Adversarial Machine Learning: Bayesian Perspectives
David Rios Insua, Roi Naveiro, Victor Gallego, Jason Poulos
TL;DR
The paper addresses adversarial vulnerabilities in ML and the inadequacy of common knowledge ($CK$) in CK-based AML models. It proposes a Bayesian Adversarial Risk Analysis ($ARA$) framework that explicitly models uncertainty about attacker beliefs and goals, integrating into supervised learning via $p(y|x)$ and $p(x'|x)$. The approach yields a robust posterior predictive mechanism ($RAPPD$) for operation and a robust adversarial posterior ($RAPD$) for training, with practical algorithms based on Approximate Bayesian Computation (ABC) and stochastic gradient methods. Case studies in spam detection and vision tasks demonstrate improved robustness, particularly when defender uncertainty about attacker behavior is incorporated.
Abstract
Adversarial Machine Learning (AML) is emerging as a major field aimed at protecting machine learning (ML) systems against security threats: in certain scenarios there may be adversaries that actively manipulate input data to fool learning systems.
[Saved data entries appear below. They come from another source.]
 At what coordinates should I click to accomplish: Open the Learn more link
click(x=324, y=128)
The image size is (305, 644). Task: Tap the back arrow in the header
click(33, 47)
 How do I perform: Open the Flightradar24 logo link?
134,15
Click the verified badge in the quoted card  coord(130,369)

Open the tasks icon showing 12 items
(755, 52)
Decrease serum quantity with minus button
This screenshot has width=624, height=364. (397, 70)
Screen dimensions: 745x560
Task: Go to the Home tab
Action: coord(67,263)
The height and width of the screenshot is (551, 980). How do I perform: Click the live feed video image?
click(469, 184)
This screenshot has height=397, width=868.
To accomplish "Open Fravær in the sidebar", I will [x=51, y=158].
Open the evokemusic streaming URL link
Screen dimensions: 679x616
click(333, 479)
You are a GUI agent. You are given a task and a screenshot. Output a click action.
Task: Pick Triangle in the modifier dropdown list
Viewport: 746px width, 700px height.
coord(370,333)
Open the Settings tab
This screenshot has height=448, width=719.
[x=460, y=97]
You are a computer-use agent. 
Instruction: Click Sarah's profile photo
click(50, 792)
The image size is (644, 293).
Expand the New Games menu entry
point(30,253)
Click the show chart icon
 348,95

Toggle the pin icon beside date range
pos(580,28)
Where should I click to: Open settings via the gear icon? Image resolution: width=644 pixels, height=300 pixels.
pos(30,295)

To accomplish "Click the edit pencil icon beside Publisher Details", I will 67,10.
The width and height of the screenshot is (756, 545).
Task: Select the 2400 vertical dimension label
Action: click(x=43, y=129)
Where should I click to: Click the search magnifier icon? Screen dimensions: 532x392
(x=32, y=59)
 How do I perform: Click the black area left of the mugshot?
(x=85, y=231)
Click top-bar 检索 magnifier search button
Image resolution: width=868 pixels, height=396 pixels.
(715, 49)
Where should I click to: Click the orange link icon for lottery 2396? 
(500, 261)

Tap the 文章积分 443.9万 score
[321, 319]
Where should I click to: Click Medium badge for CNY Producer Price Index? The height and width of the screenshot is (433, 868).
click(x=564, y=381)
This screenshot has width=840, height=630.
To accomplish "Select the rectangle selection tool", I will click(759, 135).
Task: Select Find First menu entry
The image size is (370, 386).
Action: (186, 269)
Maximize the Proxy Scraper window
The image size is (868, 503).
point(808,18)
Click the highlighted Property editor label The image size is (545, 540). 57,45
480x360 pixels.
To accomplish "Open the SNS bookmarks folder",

This creates a new class of security vulnerabilities that ML systems may face, and a new desirable property called adversarial robustness essential to trust operations based on ML outputs. Most work in AML is built upon a game-theoretic modelling of the conflict between a learning system and an adversary, ready to manipulate input data. This assumes that each agent knows their opponent's interests and uncertainty judgments, facilitating inferences based on Nash equilibria. However, such common knowledge assumption is not realistic in the security scenarios typical of AML. After reviewing such game-theoretic approaches, we discuss the benefits that Bayesian perspectives provide when defending ML-based systems. We demonstrate how the Bayesian approach allows us to explicitly model our uncertainty about the opponent's beliefs and interests, relaxing unrealistic assumptions, and providing more robust inferences. We illustrate this approach in supervised learning settings, and identify relevant future research problems.